=== Data in this exercise ===
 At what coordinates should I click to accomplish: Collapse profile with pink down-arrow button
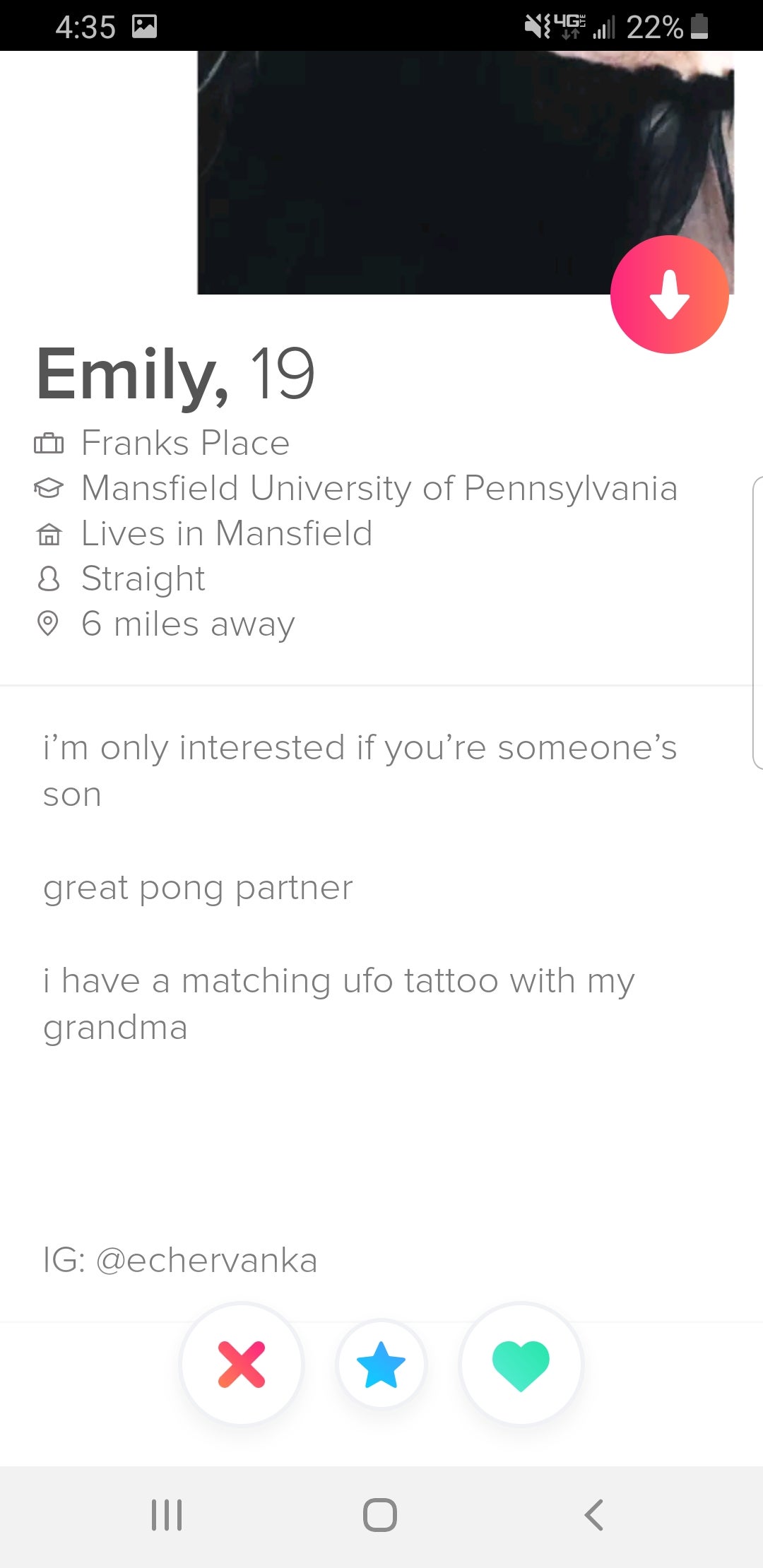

* * *

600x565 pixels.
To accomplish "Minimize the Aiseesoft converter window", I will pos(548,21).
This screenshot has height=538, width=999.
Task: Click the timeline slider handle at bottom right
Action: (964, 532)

...

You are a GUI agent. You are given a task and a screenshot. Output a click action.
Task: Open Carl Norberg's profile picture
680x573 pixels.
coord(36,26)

=== Task instructions ===
Looking only at the lines of the material above, count those containing "profile" and give that number by itself.

=== Response to this exercise ===
2